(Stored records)
────────

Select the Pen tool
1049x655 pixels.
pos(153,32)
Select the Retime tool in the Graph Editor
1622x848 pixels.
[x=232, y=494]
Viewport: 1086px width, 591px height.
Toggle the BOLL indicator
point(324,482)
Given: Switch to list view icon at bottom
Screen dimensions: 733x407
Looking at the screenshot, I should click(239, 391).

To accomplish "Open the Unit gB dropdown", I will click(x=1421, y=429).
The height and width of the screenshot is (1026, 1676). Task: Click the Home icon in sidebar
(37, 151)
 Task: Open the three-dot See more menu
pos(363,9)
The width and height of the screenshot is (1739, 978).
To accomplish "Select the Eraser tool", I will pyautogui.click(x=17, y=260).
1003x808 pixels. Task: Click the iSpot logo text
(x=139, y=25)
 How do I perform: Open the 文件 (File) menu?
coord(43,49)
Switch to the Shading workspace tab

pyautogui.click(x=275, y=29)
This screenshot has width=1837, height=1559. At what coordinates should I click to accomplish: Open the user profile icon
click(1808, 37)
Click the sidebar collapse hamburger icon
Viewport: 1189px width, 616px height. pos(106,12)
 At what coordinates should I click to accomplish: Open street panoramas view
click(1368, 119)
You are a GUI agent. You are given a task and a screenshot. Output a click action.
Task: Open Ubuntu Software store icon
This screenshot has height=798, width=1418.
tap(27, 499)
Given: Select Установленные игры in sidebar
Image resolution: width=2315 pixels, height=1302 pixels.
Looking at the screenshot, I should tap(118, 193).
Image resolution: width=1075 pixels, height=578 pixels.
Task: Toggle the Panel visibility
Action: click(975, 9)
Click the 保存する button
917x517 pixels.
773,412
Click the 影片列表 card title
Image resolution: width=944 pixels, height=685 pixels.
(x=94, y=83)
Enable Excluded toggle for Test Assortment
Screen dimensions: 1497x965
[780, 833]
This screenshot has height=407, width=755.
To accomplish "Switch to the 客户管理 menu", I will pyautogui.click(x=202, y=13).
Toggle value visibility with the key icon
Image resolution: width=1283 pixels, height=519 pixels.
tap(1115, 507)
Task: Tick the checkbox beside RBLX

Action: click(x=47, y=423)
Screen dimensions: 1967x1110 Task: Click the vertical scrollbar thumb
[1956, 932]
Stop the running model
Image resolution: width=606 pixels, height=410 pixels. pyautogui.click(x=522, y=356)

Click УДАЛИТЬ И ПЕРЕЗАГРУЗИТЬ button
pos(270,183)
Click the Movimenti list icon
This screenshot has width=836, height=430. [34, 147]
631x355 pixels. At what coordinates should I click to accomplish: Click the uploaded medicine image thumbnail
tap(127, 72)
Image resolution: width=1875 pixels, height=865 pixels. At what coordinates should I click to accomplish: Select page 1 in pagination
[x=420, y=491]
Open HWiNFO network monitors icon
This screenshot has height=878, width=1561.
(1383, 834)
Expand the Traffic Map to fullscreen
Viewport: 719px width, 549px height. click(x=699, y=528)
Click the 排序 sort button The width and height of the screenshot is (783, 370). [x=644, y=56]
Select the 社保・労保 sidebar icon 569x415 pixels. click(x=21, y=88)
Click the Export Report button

────────

▸ **How to complete this task**:
Go through the records above, find every line with the word "will", and list those lines.

▸ **Response to the task**:
To accomplish "Open the Unit gB dropdown", I will click(x=1421, y=429).
To accomplish "Select the Eraser tool", I will pyautogui.click(x=17, y=260).
To accomplish "Switch to the 客户管理 menu", I will pyautogui.click(x=202, y=13).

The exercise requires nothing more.